#### INPUT FOR THIS TASK ####

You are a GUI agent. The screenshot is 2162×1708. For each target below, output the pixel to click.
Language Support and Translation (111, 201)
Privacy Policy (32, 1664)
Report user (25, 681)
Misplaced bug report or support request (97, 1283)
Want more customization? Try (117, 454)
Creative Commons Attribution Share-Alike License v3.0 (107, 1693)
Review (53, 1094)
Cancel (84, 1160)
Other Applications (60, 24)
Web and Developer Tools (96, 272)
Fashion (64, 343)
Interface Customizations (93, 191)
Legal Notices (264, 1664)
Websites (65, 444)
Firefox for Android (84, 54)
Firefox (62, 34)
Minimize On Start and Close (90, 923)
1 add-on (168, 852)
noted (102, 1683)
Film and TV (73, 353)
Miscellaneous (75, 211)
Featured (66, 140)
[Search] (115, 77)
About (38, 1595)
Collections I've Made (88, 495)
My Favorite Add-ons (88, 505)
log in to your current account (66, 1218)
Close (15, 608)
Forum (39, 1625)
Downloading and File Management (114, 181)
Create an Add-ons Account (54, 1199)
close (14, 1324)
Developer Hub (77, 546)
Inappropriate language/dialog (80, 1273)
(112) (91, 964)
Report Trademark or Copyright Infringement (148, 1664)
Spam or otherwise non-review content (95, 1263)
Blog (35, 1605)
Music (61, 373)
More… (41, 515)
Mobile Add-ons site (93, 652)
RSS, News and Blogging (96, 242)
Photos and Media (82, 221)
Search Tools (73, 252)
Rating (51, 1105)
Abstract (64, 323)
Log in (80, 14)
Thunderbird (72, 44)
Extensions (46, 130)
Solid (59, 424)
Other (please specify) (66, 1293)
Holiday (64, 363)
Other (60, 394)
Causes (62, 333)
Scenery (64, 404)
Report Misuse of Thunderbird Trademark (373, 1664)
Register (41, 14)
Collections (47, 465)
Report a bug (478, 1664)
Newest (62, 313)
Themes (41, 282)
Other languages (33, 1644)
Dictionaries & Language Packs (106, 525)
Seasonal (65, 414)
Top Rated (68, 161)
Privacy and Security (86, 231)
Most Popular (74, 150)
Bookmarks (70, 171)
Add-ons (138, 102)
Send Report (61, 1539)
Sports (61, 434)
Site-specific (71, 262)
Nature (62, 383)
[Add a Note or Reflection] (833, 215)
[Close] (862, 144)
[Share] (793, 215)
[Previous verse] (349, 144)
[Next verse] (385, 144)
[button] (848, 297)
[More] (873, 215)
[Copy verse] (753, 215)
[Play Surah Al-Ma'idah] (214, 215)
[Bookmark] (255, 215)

####

* **INSTRUCTIONS FOR THE TASK**
The full listing should be output exactly, line for line.

* **ANSWER BELOW**
You are a GUI agent. The screenshot is 2162×1708. For each target below, output the pixel to click.
Language Support and Translation (111, 201)
Privacy Policy (32, 1664)
Report user (25, 681)
Misplaced bug report or support request (97, 1283)
Want more customization? Try (117, 454)
Creative Commons Attribution Share-Alike License v3.0 (107, 1693)
Review (53, 1094)
Cancel (84, 1160)
Other Applications (60, 24)
Web and Developer Tools (96, 272)
Fashion (64, 343)
Interface Customizations (93, 191)
Legal Notices (264, 1664)
Websites (65, 444)
Firefox for Android (84, 54)
Firefox (62, 34)
Minimize On Start and Close (90, 923)
1 add-on (168, 852)
noted (102, 1683)
Film and TV (73, 353)
Miscellaneous (75, 211)
Featured (66, 140)
[Search] (115, 77)
About (38, 1595)
Collections I've Made (88, 495)
My Favorite Add-ons (88, 505)
log in to your current account (66, 1218)
Close (15, 608)
Forum (39, 1625)
Downloading and File Management (114, 181)
Create an Add-ons Account (54, 1199)
close (14, 1324)
Developer Hub (77, 546)
Inappropriate language/dialog (80, 1273)
(112) (91, 964)
Report Trademark or Copyright Infringement (148, 1664)
Spam or otherwise non-review content (95, 1263)
Blog (35, 1605)
Music (61, 373)
More… (41, 515)
Mobile Add-ons site (93, 652)
RSS, News and Blogging (96, 242)
Photos and Media (82, 221)
Search Tools (73, 252)
Rating (51, 1105)
Abstract (64, 323)
Log in (80, 14)
Thunderbird (72, 44)
Extensions (46, 130)
Solid (59, 424)
Other (please specify) (66, 1293)
Holiday (64, 363)
Other (60, 394)
Causes (62, 333)
Scenery (64, 404)
Report Misuse of Thunderbird Trademark (373, 1664)
Register (41, 14)
Collections (47, 465)
Report a bug (478, 1664)
Newest (62, 313)
Themes (41, 282)
Other languages (33, 1644)
Dictionaries & Language Packs (106, 525)
Seasonal (65, 414)
Top Rated (68, 161)
Privacy and Security (86, 231)
Most Popular (74, 150)
Bookmarks (70, 171)
Add-ons (138, 102)
Send Report (61, 1539)
Sports (61, 434)
Site-specific (71, 262)
Nature (62, 383)
[Add a Note or Reflection] (833, 215)
[Close] (862, 144)
[Share] (793, 215)
[Previous verse] (349, 144)
[Next verse] (385, 144)
[button] (848, 297)
[More] (873, 215)
[Copy verse] (753, 215)
[Play Surah Al-Ma'idah] (214, 215)
[Bookmark] (255, 215)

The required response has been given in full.